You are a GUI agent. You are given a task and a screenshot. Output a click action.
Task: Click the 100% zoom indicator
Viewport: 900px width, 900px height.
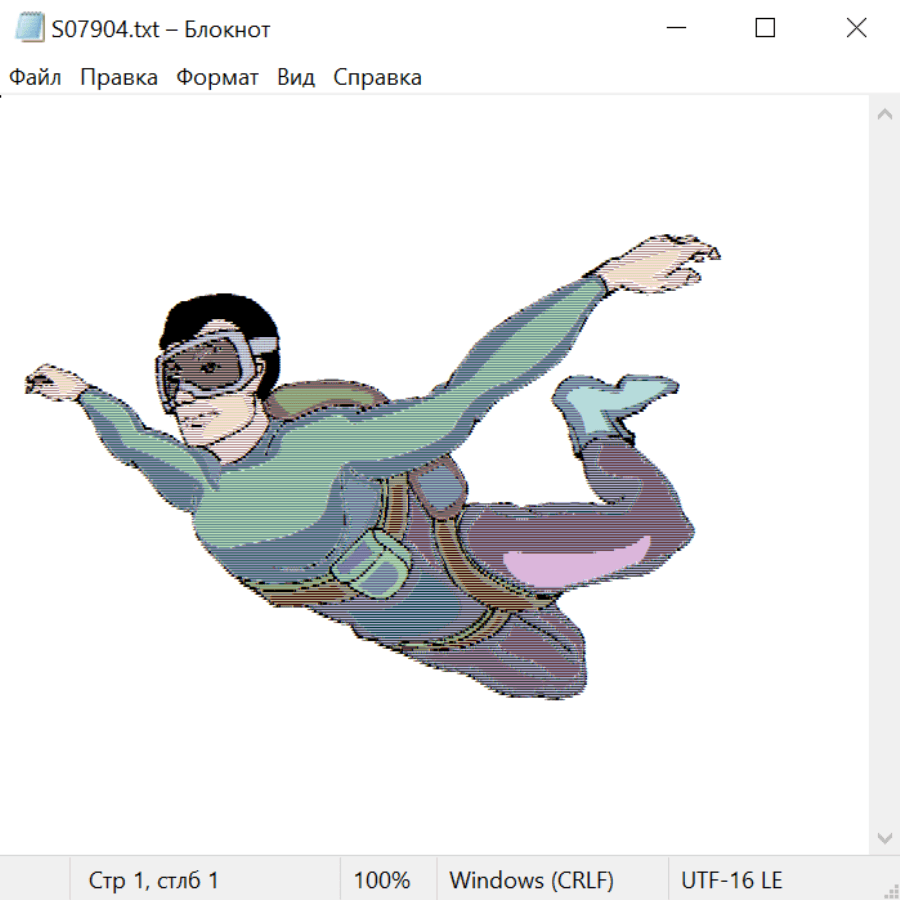[x=382, y=881]
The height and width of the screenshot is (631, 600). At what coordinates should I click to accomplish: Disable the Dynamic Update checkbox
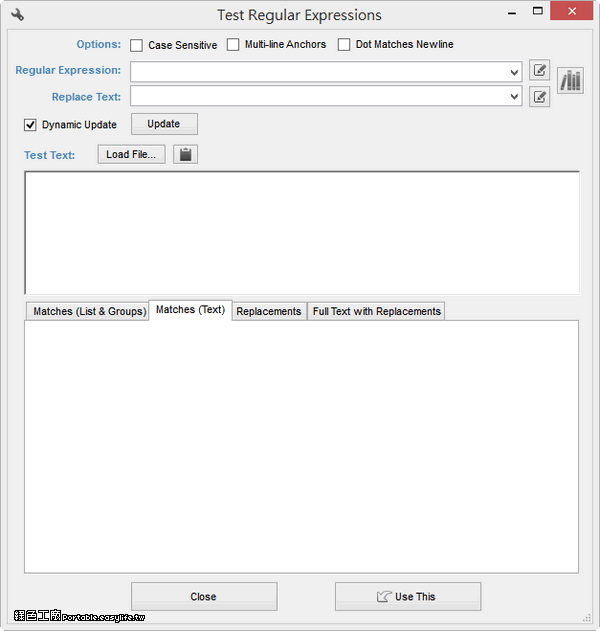tap(31, 125)
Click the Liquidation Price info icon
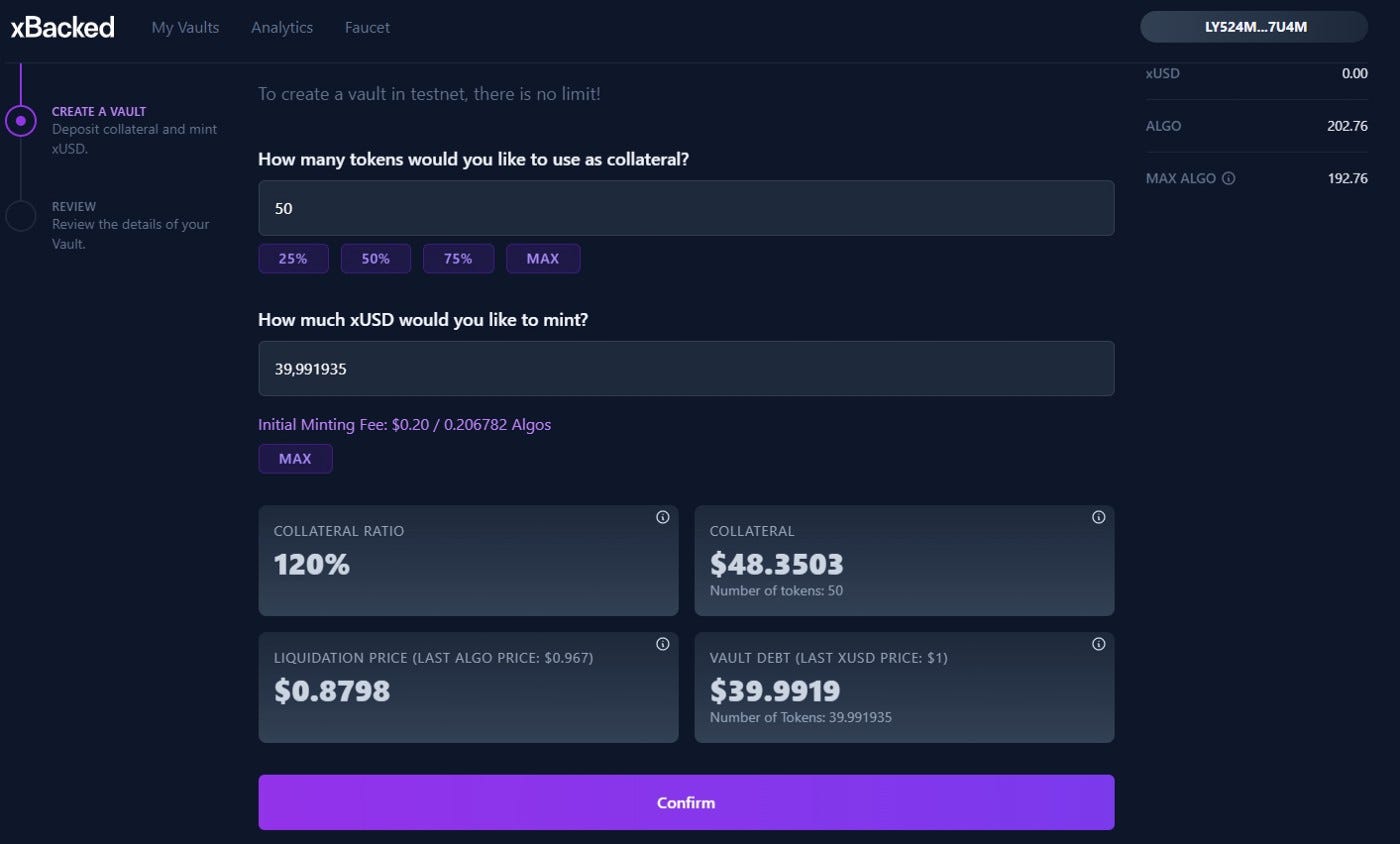 click(x=663, y=644)
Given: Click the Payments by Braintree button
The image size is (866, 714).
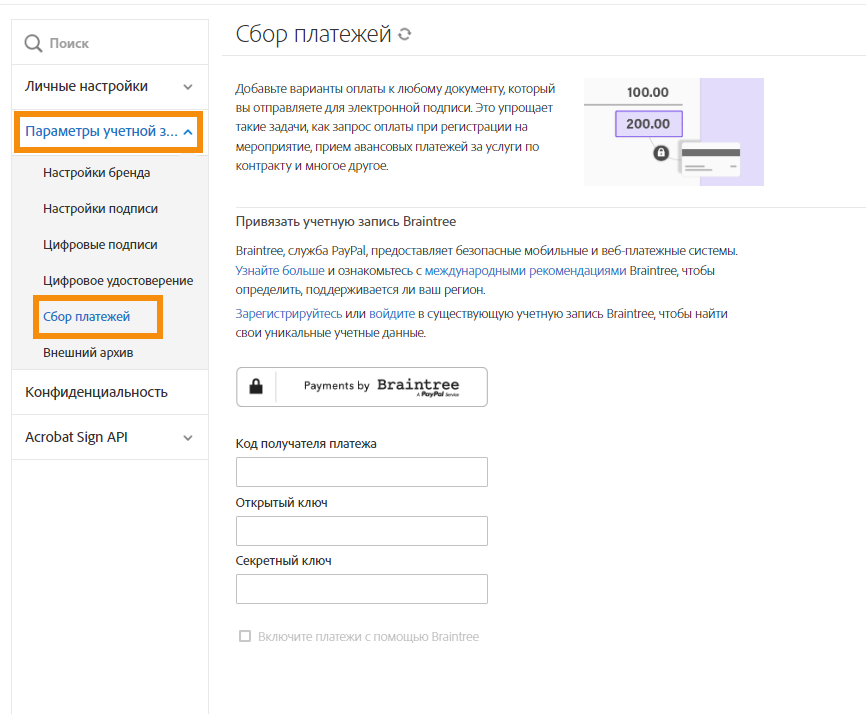Looking at the screenshot, I should [x=362, y=386].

***

### Activity
Could the entries above be restated word for word, with the pictures left out?

### Task output
You are a GUI agent. You are given a task and a screenshot. Output a click action.
Task: Click the 100% zoom indicator
Viewport: 900px width, 900px height.
[x=382, y=881]
The height and width of the screenshot is (631, 600). At what coordinates should I click to accomplish: Disable the Dynamic Update checkbox
tap(31, 125)
Click the Liquidation Price info icon
 click(x=663, y=644)
Given: Click the Payments by Braintree button
The image size is (866, 714).
Looking at the screenshot, I should [x=362, y=386].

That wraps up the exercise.